Data extract:
------------------------------

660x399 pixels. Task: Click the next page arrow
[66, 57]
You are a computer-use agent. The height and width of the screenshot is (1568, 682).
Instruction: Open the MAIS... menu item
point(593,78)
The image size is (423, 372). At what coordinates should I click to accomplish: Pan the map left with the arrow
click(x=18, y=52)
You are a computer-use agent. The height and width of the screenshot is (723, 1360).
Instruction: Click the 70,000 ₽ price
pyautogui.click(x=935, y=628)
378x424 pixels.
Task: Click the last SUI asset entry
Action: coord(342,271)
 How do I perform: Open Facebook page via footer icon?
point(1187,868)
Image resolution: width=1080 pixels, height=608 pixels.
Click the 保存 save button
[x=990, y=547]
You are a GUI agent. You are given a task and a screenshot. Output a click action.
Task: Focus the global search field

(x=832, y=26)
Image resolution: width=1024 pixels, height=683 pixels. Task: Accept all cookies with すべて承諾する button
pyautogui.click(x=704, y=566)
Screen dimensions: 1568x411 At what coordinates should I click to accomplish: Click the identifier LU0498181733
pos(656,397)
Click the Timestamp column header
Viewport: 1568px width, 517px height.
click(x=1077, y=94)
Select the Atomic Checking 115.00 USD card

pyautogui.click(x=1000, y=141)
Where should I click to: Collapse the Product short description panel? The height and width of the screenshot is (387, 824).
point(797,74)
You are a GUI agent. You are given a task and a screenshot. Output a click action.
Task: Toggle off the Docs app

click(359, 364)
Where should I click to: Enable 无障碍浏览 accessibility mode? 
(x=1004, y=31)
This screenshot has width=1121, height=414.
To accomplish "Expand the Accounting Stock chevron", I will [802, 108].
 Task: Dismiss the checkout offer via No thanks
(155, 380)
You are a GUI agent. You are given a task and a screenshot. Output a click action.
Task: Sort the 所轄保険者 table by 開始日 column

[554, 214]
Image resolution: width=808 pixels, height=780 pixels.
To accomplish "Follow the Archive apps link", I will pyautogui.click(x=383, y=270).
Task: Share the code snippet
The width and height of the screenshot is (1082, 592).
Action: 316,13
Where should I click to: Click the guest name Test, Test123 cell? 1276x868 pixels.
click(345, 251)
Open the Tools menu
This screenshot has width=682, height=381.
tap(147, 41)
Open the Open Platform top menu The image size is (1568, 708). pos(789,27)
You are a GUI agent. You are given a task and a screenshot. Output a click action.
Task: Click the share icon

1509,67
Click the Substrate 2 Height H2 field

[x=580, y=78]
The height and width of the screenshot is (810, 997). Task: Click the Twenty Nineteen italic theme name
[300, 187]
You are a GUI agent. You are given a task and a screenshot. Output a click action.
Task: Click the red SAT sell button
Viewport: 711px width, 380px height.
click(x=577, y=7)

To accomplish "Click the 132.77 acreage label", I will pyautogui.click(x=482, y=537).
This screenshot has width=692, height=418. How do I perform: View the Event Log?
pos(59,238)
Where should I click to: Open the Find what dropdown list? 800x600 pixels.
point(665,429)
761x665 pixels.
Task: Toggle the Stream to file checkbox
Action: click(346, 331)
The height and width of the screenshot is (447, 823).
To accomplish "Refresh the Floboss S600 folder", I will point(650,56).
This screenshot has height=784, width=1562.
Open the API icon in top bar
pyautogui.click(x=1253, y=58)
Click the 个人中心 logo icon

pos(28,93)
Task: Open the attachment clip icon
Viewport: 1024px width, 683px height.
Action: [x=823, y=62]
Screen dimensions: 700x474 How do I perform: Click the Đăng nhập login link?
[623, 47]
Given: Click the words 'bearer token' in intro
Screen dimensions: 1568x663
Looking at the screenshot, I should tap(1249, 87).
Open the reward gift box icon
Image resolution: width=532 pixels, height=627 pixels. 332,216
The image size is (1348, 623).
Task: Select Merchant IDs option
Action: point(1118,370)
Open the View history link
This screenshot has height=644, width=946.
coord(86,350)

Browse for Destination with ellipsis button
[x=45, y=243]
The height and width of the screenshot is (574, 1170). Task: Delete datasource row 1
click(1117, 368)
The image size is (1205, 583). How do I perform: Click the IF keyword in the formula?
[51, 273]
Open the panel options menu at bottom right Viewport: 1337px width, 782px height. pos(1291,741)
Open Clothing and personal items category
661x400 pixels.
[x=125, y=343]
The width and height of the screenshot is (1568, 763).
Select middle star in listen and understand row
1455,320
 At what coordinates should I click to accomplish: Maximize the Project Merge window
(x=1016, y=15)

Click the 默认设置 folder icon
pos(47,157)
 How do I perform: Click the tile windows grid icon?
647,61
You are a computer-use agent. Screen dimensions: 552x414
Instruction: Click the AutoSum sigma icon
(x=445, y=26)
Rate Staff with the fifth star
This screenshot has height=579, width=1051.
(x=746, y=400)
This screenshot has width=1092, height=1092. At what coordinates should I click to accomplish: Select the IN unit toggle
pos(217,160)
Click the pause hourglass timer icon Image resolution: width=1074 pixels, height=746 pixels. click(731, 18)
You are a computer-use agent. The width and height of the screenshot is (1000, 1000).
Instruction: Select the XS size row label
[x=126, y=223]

------------------------------

The records need to be set down again without a single difference.

Task result:
660x399 pixels. Task: Click the next page arrow
[66, 57]
You are a computer-use agent. The height and width of the screenshot is (1568, 682).
Instruction: Open the MAIS... menu item
point(593,78)
The image size is (423, 372). At what coordinates should I click to accomplish: Pan the map left with the arrow
click(x=18, y=52)
You are a computer-use agent. The height and width of the screenshot is (723, 1360).
Instruction: Click the 70,000 ₽ price
pyautogui.click(x=935, y=628)
378x424 pixels.
Task: Click the last SUI asset entry
Action: coord(342,271)
 How do I perform: Open Facebook page via footer icon?
point(1187,868)
Image resolution: width=1080 pixels, height=608 pixels.
Click the 保存 save button
[x=990, y=547]
You are a GUI agent. You are given a task and a screenshot. Output a click action.
Task: Focus the global search field

(x=832, y=26)
Image resolution: width=1024 pixels, height=683 pixels. Task: Accept all cookies with すべて承諾する button
pyautogui.click(x=704, y=566)
Screen dimensions: 1568x411 At what coordinates should I click to accomplish: Click the identifier LU0498181733
pos(656,397)
Click the Timestamp column header
Viewport: 1568px width, 517px height.
click(x=1077, y=94)
Select the Atomic Checking 115.00 USD card

pyautogui.click(x=1000, y=141)
Where should I click to: Collapse the Product short description panel? The height and width of the screenshot is (387, 824).
point(797,74)
You are a GUI agent. You are given a task and a screenshot. Output a click action.
Task: Toggle off the Docs app

click(359, 364)
Where should I click to: Enable 无障碍浏览 accessibility mode? 
(x=1004, y=31)
This screenshot has width=1121, height=414.
To accomplish "Expand the Accounting Stock chevron", I will [802, 108].
 Task: Dismiss the checkout offer via No thanks
(155, 380)
You are a GUI agent. You are given a task and a screenshot. Output a click action.
Task: Sort the 所轄保険者 table by 開始日 column

[554, 214]
Image resolution: width=808 pixels, height=780 pixels.
To accomplish "Follow the Archive apps link", I will pyautogui.click(x=383, y=270).
Task: Share the code snippet
The width and height of the screenshot is (1082, 592).
Action: 316,13
Where should I click to: Click the guest name Test, Test123 cell? 1276x868 pixels.
click(345, 251)
Open the Tools menu
This screenshot has width=682, height=381.
tap(147, 41)
Open the Open Platform top menu The image size is (1568, 708). pos(789,27)
You are a GUI agent. You are given a task and a screenshot. Output a click action.
Task: Click the share icon

1509,67
Click the Substrate 2 Height H2 field

[x=580, y=78]
The height and width of the screenshot is (810, 997). Task: Click the Twenty Nineteen italic theme name
[300, 187]
You are a GUI agent. You are given a task and a screenshot. Output a click action.
Task: Click the red SAT sell button
Viewport: 711px width, 380px height.
click(x=577, y=7)

To accomplish "Click the 132.77 acreage label", I will pyautogui.click(x=482, y=537).
This screenshot has width=692, height=418. How do I perform: View the Event Log?
pos(59,238)
Where should I click to: Open the Find what dropdown list? 800x600 pixels.
point(665,429)
761x665 pixels.
Task: Toggle the Stream to file checkbox
Action: click(346, 331)
The height and width of the screenshot is (447, 823).
To accomplish "Refresh the Floboss S600 folder", I will point(650,56).
This screenshot has height=784, width=1562.
Open the API icon in top bar
pyautogui.click(x=1253, y=58)
Click the 个人中心 logo icon

pos(28,93)
Task: Open the attachment clip icon
Viewport: 1024px width, 683px height.
Action: [x=823, y=62]
Screen dimensions: 700x474 How do I perform: Click the Đăng nhập login link?
[623, 47]
Given: Click the words 'bearer token' in intro
Screen dimensions: 1568x663
Looking at the screenshot, I should tap(1249, 87).
Open the reward gift box icon
Image resolution: width=532 pixels, height=627 pixels. 332,216
The image size is (1348, 623).
Task: Select Merchant IDs option
Action: point(1118,370)
Open the View history link
This screenshot has height=644, width=946.
coord(86,350)

Browse for Destination with ellipsis button
[x=45, y=243]
The height and width of the screenshot is (574, 1170). Task: Delete datasource row 1
click(1117, 368)
The image size is (1205, 583). How do I perform: Click the IF keyword in the formula?
[51, 273]
Open the panel options menu at bottom right Viewport: 1337px width, 782px height. pos(1291,741)
Open Clothing and personal items category
661x400 pixels.
[x=125, y=343]
The width and height of the screenshot is (1568, 763).
Select middle star in listen and understand row
1455,320
 At what coordinates should I click to accomplish: Maximize the Project Merge window
(x=1016, y=15)

Click the 默认设置 folder icon
pos(47,157)
 How do I perform: Click the tile windows grid icon?
647,61
You are a computer-use agent. Screen dimensions: 552x414
Instruction: Click the AutoSum sigma icon
(x=445, y=26)
Rate Staff with the fifth star
This screenshot has height=579, width=1051.
(x=746, y=400)
This screenshot has width=1092, height=1092. At what coordinates should I click to accomplish: Select the IN unit toggle
pos(217,160)
Click the pause hourglass timer icon Image resolution: width=1074 pixels, height=746 pixels. click(731, 18)
You are a computer-use agent. The width and height of the screenshot is (1000, 1000).
Instruction: Select the XS size row label
[x=126, y=223]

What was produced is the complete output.